Arrange the listing from the line with "Password-Based mechanism text" up to and including the line with "coord(208,65)" as a numbered list, leaving out blank lines.

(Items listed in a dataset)

**********

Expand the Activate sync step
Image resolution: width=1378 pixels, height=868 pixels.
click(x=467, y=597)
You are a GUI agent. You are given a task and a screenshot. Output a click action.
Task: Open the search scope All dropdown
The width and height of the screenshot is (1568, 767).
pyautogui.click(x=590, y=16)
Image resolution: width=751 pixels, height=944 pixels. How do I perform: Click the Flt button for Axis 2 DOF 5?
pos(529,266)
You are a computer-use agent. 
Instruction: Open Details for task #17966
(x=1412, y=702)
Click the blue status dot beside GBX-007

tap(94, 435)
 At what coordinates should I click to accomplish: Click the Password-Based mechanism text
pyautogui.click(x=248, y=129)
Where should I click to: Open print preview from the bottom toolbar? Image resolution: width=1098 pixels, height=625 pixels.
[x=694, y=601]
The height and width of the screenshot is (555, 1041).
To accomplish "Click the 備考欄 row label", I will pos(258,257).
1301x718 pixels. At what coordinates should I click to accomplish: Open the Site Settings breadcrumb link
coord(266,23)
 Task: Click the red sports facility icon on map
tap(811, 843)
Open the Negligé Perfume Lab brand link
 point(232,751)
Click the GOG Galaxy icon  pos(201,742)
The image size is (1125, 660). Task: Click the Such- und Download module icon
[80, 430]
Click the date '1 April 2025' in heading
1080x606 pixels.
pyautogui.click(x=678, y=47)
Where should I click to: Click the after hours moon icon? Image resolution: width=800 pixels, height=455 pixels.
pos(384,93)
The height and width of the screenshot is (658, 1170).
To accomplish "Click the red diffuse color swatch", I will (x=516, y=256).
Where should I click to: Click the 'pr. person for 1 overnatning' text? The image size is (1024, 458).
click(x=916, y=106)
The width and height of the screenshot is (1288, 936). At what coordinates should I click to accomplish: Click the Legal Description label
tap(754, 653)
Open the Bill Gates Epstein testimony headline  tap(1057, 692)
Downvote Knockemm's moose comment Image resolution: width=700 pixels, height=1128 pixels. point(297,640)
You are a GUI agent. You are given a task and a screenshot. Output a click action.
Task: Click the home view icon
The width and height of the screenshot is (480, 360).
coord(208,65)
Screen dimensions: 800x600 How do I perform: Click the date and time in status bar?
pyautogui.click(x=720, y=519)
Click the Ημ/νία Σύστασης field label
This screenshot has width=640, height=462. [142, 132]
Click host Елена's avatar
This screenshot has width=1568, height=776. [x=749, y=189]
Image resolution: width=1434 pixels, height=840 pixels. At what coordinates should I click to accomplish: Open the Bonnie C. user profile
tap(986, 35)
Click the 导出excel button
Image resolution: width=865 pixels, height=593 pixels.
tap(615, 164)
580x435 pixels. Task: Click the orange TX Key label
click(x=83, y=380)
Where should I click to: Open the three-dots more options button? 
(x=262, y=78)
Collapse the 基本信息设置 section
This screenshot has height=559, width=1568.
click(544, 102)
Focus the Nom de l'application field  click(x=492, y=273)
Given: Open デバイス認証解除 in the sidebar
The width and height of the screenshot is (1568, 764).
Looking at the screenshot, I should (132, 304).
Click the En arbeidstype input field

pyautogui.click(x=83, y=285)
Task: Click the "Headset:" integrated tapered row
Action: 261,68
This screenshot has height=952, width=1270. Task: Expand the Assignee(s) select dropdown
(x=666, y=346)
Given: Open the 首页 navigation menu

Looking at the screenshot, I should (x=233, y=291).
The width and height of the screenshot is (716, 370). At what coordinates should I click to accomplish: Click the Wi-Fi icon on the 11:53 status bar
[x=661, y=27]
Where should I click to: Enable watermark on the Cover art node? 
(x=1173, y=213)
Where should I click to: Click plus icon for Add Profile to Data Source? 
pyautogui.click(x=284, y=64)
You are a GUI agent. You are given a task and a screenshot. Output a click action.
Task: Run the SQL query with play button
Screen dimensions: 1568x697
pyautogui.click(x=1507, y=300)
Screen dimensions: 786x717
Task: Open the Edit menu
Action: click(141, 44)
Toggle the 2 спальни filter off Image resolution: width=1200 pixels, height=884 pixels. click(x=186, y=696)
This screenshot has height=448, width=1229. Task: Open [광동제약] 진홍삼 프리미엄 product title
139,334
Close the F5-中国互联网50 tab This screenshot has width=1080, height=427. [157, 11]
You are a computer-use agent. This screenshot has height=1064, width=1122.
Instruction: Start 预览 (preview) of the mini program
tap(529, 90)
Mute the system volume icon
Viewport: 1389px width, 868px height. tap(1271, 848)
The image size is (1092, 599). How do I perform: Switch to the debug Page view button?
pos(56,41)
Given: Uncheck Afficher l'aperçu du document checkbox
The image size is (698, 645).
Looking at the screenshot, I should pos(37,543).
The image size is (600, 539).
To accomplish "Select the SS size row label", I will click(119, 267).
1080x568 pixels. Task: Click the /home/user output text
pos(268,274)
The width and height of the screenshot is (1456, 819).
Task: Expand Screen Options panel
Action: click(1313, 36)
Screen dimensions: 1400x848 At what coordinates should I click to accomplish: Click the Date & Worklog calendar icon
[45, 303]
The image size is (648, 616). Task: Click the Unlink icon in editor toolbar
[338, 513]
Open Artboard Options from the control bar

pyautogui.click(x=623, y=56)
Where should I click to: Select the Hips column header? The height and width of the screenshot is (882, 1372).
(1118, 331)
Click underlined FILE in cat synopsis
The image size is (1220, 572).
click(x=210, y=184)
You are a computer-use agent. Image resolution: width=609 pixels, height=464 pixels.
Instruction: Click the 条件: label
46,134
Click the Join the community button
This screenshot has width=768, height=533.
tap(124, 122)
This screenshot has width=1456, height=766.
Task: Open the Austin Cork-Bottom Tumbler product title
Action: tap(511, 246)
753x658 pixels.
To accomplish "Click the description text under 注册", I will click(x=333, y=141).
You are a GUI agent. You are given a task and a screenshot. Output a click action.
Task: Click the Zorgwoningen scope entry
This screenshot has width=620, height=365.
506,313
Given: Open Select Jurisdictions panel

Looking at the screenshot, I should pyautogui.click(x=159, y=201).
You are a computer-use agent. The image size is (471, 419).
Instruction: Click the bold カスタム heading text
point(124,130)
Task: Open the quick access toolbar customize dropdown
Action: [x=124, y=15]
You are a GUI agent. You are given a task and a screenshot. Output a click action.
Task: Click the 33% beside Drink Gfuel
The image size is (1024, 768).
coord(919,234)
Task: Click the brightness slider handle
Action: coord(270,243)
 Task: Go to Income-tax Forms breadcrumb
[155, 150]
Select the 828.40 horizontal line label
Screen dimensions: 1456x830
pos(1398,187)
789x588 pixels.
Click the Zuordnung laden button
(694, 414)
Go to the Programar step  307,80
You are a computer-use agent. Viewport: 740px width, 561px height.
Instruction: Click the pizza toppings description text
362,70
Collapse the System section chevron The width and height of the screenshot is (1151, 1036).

**********

Expected output:
1.  At what coordinates should I click to accomplish: Click the Password-Based mechanism text
2. pyautogui.click(x=248, y=129)
3. Where should I click to: Open print preview from the bottom toolbar? Image resolution: width=1098 pixels, height=625 pixels.
4. [x=694, y=601]
5. The height and width of the screenshot is (555, 1041).
6. To accomplish "Click the 備考欄 row label", I will pos(258,257).
7. 1301x718 pixels. At what coordinates should I click to accomplish: Open the Site Settings breadcrumb link
8. coord(266,23)
9.  Task: Click the red sports facility icon on map
10. tap(811, 843)
11. Open the Negligé Perfume Lab brand link
12.  point(232,751)
13. Click the GOG Galaxy icon  pos(201,742)
14. The image size is (1125, 660). Task: Click the Such- und Download module icon
15. [80, 430]
16. Click the date '1 April 2025' in heading
17. 1080x606 pixels.
18. pyautogui.click(x=678, y=47)
19. Where should I click to: Click the after hours moon icon? Image resolution: width=800 pixels, height=455 pixels.
20. pos(384,93)
21. The height and width of the screenshot is (658, 1170).
22. To accomplish "Click the red diffuse color swatch", I will (x=516, y=256).
23. Where should I click to: Click the 'pr. person for 1 overnatning' text? The image size is (1024, 458).
24. click(x=916, y=106)
25. The width and height of the screenshot is (1288, 936). At what coordinates should I click to accomplish: Click the Legal Description label
26. tap(754, 653)
27. Open the Bill Gates Epstein testimony headline  tap(1057, 692)
28. Downvote Knockemm's moose comment Image resolution: width=700 pixels, height=1128 pixels. point(297,640)
29. You are a GUI agent. You are given a task and a screenshot. Output a click action.
30. Task: Click the home view icon
31. The width and height of the screenshot is (480, 360).
32. coord(208,65)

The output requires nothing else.